WORK TO COMPLETE. Retype the entries below word for word, from the line containing "Describe the element at coordinates (283, 20)" down to the line containing "Describe the element at coordinates (210, 210)", including both of those lines. Leave out the pictures.

INPUT.
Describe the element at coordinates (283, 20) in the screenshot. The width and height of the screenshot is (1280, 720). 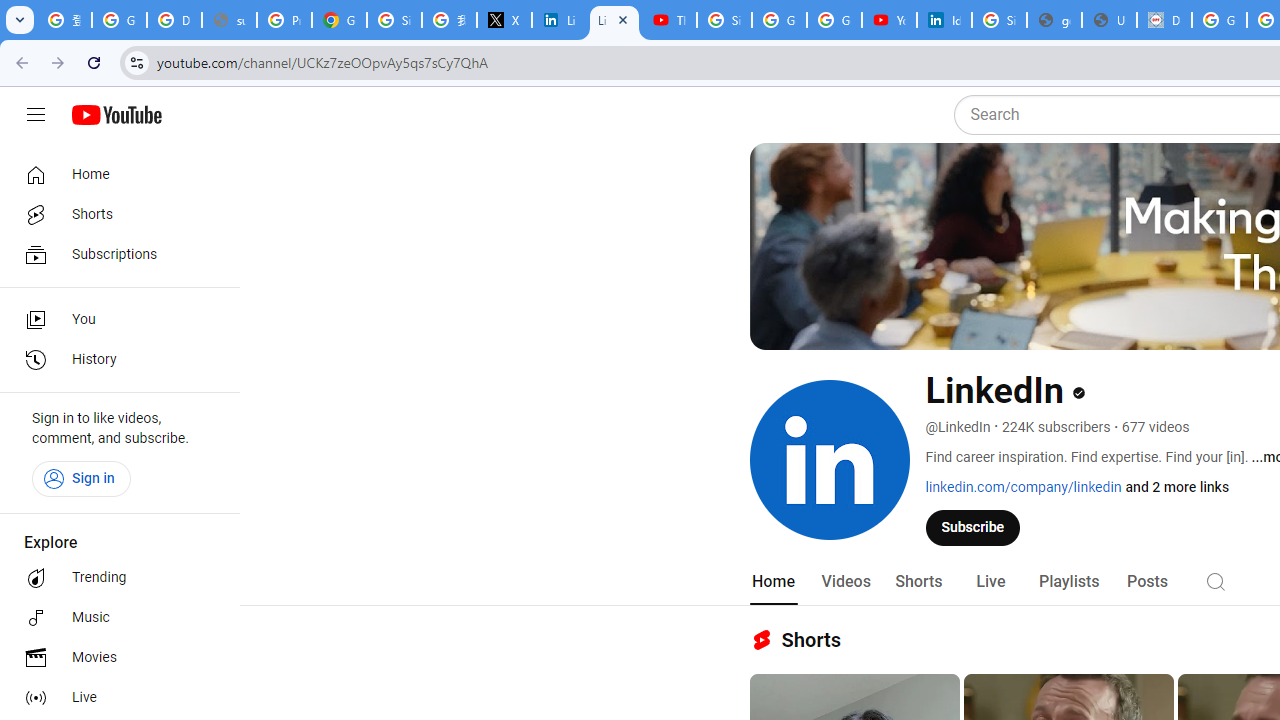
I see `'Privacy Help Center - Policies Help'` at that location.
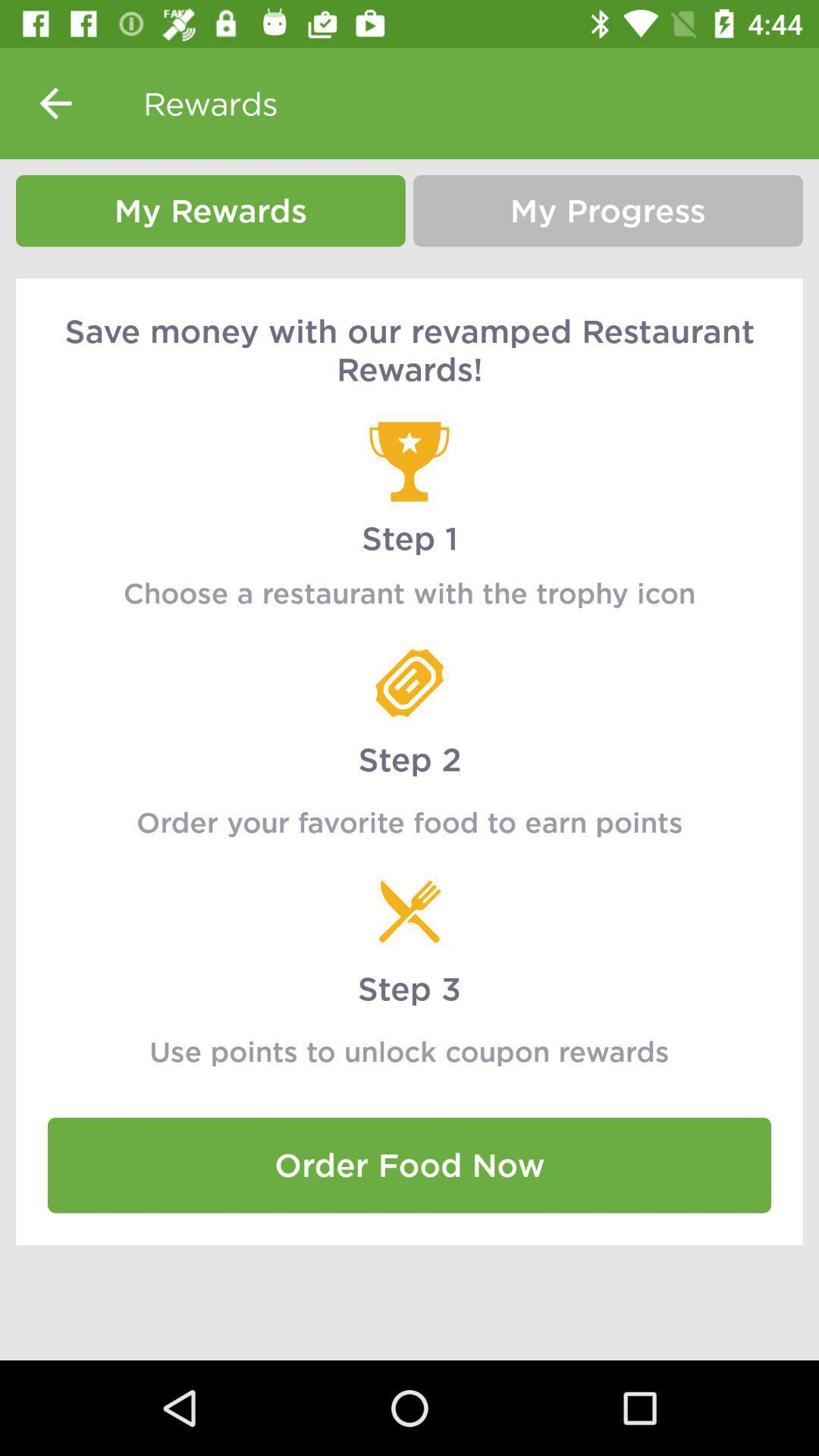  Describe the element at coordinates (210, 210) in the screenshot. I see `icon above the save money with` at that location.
==
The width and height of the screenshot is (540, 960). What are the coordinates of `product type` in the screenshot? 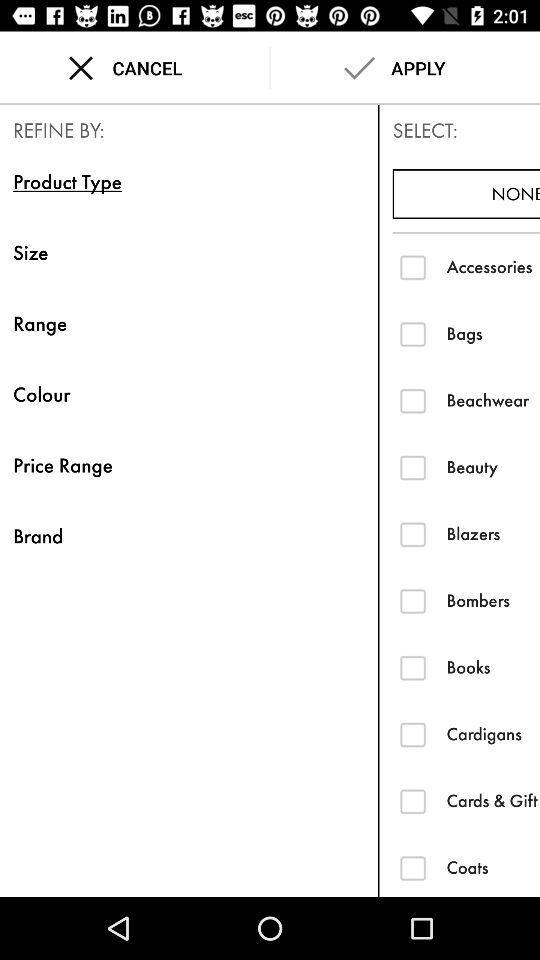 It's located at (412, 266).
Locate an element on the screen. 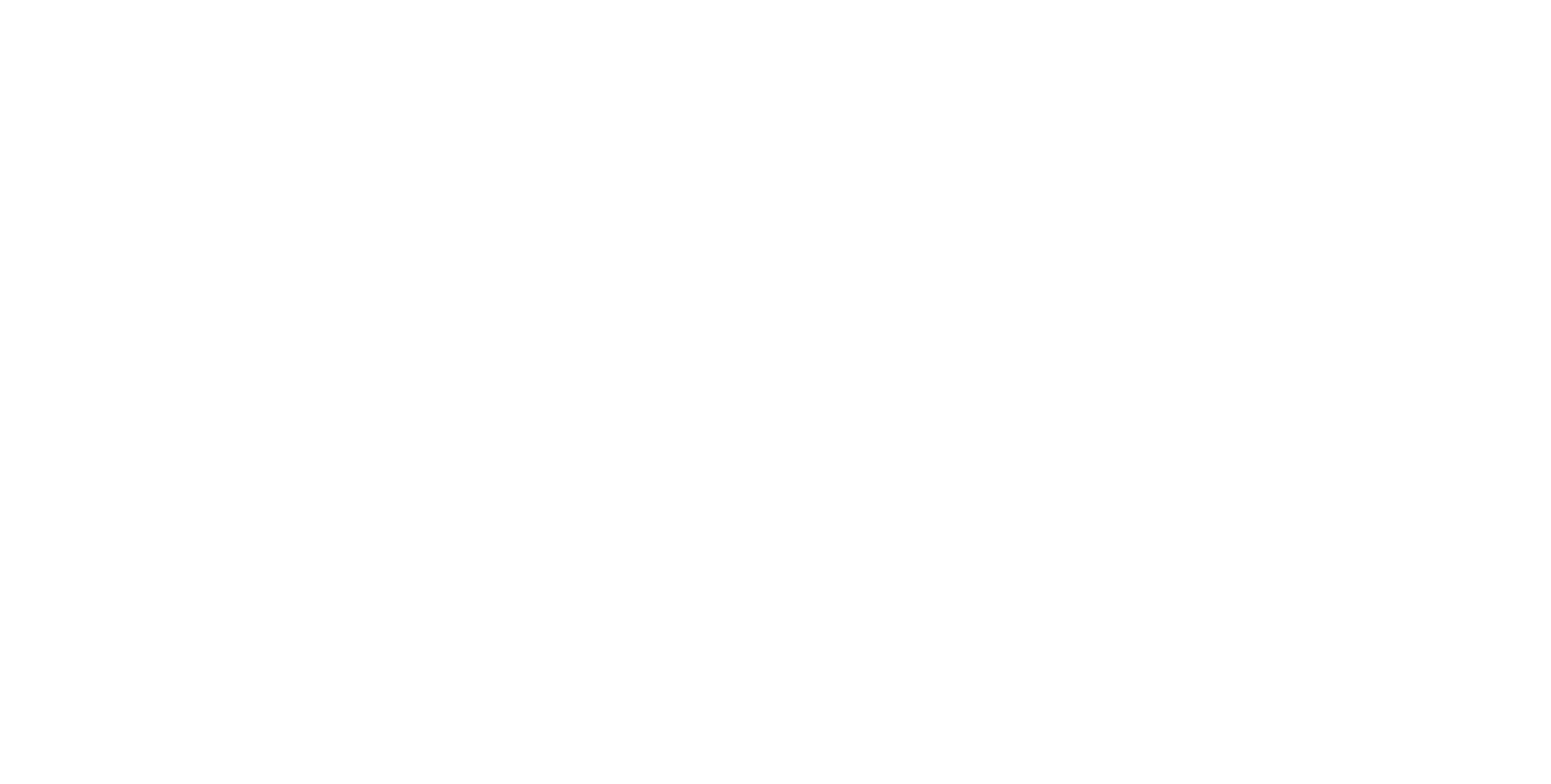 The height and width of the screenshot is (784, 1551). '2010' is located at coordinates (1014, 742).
---
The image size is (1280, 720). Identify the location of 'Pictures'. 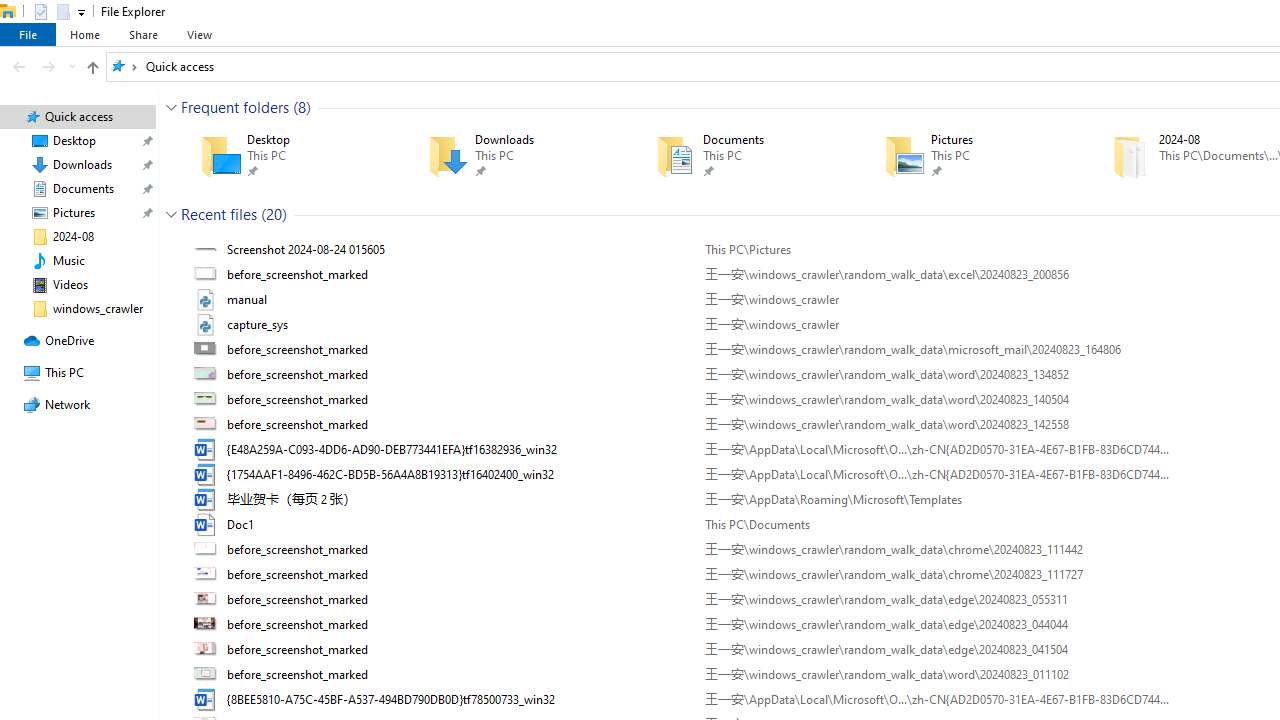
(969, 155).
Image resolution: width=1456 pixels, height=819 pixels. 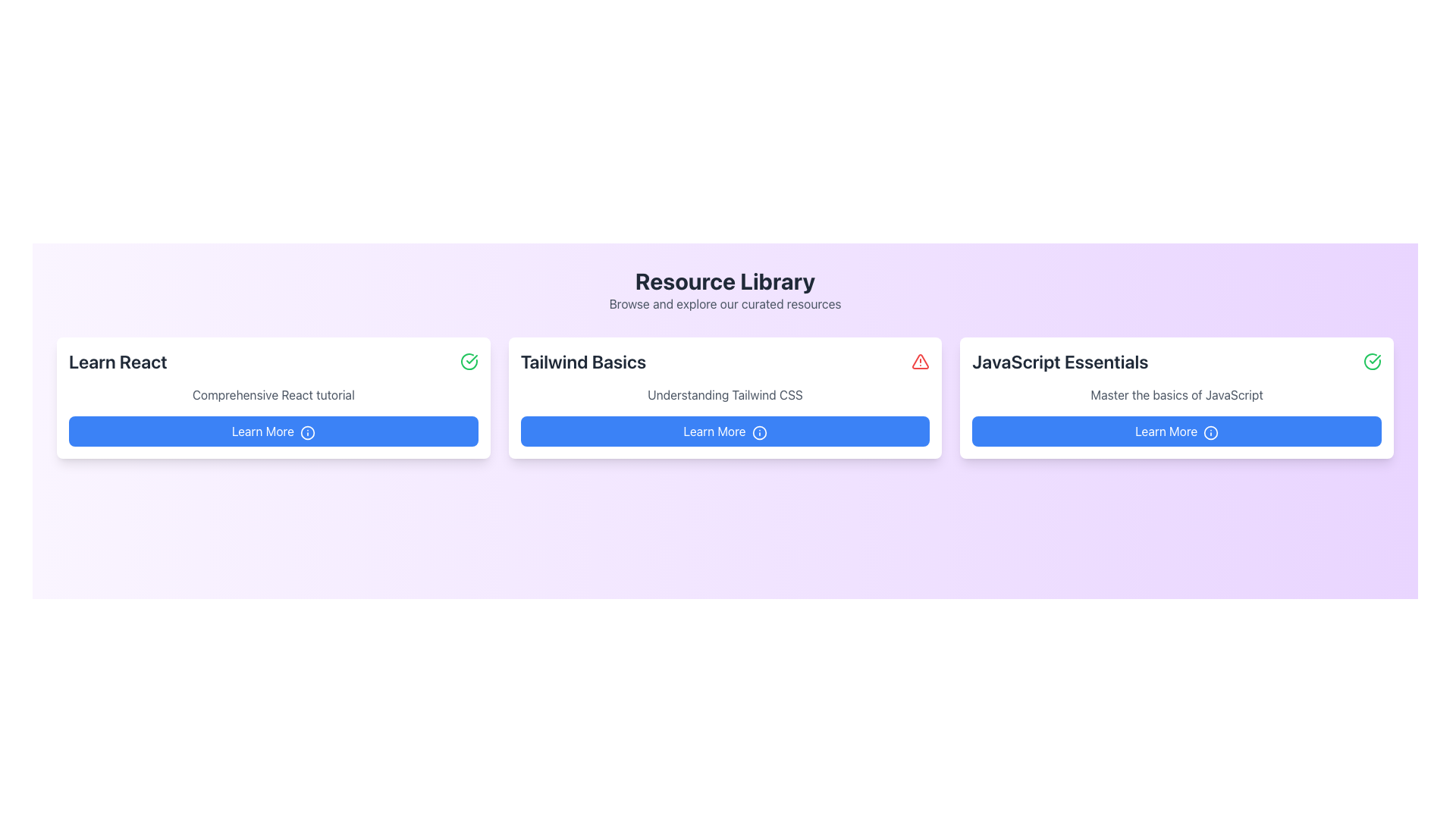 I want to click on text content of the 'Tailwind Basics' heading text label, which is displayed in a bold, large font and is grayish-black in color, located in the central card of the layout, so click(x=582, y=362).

SOLUTION TO THE PROBLEM.
Describe the element at coordinates (283, 20) in the screenshot. The width and height of the screenshot is (1280, 720). 
I see `'Privacy Help Center - Policies Help'` at that location.
  Describe the element at coordinates (210, 210) in the screenshot. I see `icon above the save money with` at that location.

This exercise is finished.